The company reported adjusted earnings of $0.68 per share for the quarter ended November 1, 2025 — blowing past analyst expectations of $0.23. Revenue jumped 23.1% year-over-year to $1.038 billion, comfortably above the $972.43 million consensus. Same-store sales surged 14.3% from a year earlier.
“We are thrilled to report third quarter results that surpassed our expectations, marking our second consecutive quarter of over $1 billion in sales and robust double-digit same-store sales growth,” said Winnie Park, CEO of Five Below. “This outstanding performance reflects our Crew’s great execution of our customer-centric strategy.”
Five Below added 49 net new stores during the period, bringing its total to 1,907 locations across 44 states — a 9% increase from last year.
The retailer also raised its full-year outlook, now projecting fiscal 2025 revenue between $4.62 billion and $4.65 billion, with adjusted EPS expected to land between $5.71 and $5.89.
For the fourth quarter, Five Below anticipates revenue of $1.58–$1.61 billion — ahead of the $1.55 billion consensus — and adjusted EPS of $3.36–$3.54, also topping expectations of $3.28.
Operating income for the quarter reached $43.3 million, a notable improvement from the $0.6 million operating loss recorded a year earlier.

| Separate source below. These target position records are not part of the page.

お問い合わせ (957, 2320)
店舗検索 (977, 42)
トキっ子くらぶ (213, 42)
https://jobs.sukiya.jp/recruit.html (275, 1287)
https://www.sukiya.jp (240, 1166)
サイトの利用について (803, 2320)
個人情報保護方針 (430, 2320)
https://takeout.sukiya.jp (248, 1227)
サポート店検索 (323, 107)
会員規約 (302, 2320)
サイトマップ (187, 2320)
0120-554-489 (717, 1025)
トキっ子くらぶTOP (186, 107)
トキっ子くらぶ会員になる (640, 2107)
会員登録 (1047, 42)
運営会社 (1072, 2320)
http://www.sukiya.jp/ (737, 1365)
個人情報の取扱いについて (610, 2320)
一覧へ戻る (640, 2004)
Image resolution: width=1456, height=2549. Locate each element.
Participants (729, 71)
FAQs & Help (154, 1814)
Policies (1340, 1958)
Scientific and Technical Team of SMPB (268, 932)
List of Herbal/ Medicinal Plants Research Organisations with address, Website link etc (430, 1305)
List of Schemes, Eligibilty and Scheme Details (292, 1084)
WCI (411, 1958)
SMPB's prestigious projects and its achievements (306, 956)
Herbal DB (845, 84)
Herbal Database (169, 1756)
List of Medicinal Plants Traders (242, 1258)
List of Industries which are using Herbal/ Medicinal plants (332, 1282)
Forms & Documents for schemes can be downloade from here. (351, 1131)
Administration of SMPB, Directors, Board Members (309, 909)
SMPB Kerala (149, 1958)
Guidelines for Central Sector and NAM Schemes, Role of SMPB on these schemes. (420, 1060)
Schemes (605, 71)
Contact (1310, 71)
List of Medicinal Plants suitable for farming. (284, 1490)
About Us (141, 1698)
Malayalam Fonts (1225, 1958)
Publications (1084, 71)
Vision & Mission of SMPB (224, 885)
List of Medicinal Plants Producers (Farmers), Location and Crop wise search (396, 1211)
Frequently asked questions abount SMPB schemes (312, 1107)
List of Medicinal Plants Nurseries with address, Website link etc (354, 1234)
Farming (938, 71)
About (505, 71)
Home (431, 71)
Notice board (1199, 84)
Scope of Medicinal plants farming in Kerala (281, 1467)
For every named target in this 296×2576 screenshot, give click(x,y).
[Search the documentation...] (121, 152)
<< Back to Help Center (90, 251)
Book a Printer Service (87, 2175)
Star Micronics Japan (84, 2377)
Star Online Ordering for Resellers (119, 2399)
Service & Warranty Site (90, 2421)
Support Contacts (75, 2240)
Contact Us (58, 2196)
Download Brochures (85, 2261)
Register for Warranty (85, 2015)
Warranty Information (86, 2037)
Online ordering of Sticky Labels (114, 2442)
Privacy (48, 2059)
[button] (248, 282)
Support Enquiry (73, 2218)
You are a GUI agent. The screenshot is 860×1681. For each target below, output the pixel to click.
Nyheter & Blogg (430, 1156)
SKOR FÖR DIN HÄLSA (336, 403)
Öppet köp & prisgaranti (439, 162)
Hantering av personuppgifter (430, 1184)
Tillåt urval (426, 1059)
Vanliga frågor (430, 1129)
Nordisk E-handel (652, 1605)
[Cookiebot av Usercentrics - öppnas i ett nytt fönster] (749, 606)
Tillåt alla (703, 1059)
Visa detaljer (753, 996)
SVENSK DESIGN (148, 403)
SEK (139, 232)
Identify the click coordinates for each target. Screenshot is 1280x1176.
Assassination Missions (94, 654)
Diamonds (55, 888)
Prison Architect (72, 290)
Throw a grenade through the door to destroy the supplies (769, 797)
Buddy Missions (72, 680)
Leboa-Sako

The effective tax rate rose to 25.7%, up from 23.4% in the prior period.
Jefferies analyst Randal Konik reacted positively to the report, noting that “Q3 highlights FIVE’s nimble, scalable model fueling strong growth.”
“With disciplined ops and trend-driven assortments, momentum is strong. We see more upside as the team executes and demand stays robust,” he added, raising his price target to $215 from $185.
Five Below enters the holiday season with considerable momentum, and management expressed confidence that its value-focused assortment positions the retailer well to capture heightened seasonal demand.